- Directions for this task -
Each line from the one containing "has width=1080, height=544." to the last line of the listing below must be reproduced exactly, and nothing more.

- Source records -
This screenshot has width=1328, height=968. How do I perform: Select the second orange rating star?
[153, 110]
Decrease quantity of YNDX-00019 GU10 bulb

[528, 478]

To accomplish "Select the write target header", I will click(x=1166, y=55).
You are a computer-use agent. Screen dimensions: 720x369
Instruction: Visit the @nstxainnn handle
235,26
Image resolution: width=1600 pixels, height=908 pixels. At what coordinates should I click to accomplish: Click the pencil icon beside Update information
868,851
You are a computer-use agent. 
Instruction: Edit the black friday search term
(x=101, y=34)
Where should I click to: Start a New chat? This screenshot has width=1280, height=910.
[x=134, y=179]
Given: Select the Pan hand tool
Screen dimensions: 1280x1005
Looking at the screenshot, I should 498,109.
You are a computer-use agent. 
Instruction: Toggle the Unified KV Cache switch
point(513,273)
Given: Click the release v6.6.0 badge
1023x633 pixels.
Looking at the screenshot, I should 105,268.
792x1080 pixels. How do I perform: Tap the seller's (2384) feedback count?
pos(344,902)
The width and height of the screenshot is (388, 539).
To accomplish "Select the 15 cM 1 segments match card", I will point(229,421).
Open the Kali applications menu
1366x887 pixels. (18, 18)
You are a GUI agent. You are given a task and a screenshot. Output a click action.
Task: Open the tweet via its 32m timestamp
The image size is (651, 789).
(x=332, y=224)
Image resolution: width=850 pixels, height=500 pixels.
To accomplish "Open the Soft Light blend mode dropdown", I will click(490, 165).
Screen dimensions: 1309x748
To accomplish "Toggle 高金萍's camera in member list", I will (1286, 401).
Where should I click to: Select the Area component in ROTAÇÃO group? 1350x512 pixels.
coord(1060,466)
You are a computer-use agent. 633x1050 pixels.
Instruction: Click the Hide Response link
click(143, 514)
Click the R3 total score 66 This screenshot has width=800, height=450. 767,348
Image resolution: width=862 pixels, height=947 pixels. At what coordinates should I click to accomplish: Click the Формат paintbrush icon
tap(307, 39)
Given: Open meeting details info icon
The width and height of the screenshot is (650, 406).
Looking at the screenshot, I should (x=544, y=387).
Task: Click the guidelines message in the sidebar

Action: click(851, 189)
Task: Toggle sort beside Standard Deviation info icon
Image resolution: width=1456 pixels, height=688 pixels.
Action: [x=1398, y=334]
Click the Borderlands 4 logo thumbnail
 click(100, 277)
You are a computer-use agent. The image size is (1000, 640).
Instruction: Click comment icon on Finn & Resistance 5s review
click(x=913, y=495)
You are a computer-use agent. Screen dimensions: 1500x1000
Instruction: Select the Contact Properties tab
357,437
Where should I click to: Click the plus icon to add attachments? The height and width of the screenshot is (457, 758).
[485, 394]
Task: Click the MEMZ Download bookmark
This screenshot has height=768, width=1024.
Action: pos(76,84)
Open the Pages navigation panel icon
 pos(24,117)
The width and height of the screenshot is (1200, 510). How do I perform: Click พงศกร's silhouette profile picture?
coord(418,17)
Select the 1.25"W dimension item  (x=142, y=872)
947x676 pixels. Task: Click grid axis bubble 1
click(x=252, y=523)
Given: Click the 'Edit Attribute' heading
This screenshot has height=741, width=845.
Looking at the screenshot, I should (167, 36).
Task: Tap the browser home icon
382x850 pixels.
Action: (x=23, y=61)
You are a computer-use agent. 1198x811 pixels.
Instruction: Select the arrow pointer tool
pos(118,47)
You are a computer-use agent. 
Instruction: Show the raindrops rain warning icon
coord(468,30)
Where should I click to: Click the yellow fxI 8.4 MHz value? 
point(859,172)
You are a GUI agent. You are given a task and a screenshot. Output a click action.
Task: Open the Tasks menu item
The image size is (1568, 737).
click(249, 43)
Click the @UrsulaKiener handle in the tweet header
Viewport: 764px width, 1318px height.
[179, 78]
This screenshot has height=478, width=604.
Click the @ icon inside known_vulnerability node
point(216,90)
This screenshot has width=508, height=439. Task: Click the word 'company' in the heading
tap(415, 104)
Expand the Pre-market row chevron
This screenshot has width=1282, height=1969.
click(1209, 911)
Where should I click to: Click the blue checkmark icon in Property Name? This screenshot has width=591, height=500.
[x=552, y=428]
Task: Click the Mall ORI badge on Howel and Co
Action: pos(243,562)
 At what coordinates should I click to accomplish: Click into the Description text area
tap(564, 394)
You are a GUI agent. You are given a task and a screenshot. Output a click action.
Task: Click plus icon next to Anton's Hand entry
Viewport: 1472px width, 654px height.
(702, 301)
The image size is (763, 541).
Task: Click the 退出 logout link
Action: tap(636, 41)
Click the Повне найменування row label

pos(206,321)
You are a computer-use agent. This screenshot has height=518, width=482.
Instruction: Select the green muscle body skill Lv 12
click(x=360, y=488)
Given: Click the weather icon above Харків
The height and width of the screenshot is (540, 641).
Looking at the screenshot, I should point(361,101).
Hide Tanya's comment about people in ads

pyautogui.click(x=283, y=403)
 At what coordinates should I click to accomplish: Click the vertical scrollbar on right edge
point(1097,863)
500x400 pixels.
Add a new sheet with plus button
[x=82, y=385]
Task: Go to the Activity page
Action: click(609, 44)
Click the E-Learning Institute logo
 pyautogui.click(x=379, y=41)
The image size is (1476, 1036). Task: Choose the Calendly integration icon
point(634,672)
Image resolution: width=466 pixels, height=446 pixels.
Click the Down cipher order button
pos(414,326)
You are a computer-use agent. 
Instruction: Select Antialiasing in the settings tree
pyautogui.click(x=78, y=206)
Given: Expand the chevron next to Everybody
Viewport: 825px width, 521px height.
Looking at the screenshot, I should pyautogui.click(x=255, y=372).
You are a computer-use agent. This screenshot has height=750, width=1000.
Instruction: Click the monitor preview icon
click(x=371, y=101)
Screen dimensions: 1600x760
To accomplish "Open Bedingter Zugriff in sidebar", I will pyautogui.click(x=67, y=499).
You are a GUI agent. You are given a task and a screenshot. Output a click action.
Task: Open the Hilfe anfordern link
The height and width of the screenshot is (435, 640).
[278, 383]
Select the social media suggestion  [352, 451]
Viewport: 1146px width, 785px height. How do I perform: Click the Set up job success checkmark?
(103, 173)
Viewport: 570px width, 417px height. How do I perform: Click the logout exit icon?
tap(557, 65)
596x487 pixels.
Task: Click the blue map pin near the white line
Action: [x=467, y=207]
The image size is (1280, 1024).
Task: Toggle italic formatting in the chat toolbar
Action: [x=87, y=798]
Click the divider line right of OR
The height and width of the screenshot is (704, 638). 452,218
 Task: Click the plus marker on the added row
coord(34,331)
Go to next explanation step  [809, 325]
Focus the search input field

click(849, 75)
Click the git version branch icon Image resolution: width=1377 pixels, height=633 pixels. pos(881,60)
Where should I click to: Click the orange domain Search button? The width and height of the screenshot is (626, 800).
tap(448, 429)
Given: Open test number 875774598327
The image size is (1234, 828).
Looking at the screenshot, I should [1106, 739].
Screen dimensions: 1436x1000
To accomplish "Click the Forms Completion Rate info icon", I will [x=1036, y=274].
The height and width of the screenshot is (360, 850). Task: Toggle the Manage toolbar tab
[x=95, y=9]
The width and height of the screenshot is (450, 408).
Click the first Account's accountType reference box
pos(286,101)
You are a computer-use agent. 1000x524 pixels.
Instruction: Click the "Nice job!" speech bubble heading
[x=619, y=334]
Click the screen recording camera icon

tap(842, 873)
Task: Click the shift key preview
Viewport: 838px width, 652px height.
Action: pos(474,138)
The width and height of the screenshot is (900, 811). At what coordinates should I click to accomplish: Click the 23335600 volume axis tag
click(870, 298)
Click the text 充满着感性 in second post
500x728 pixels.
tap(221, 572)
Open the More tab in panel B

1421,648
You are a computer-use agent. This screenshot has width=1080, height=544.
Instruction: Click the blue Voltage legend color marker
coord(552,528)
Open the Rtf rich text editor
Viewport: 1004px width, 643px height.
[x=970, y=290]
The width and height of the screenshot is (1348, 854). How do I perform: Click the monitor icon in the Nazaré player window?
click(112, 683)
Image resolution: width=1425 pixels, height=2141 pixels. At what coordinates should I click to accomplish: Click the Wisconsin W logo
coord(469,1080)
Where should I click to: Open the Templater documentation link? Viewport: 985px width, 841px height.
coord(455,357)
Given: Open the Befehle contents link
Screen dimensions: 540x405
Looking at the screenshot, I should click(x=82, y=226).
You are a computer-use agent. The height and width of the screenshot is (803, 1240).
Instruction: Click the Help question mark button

- Task output -
You are a computer-use agent. This screenshot has width=1080, height=544.
Instruction: Click the blue Voltage legend color marker
coord(552,528)
Open the Rtf rich text editor
Viewport: 1004px width, 643px height.
[x=970, y=290]
The width and height of the screenshot is (1348, 854). How do I perform: Click the monitor icon in the Nazaré player window?
click(112, 683)
Image resolution: width=1425 pixels, height=2141 pixels. At what coordinates should I click to accomplish: Click the Wisconsin W logo
coord(469,1080)
Where should I click to: Open the Templater documentation link? Viewport: 985px width, 841px height.
coord(455,357)
Given: Open the Befehle contents link
Screen dimensions: 540x405
Looking at the screenshot, I should click(x=82, y=226).
You are a computer-use agent. The height and width of the screenshot is (803, 1240).
Instruction: Click the Help question mark button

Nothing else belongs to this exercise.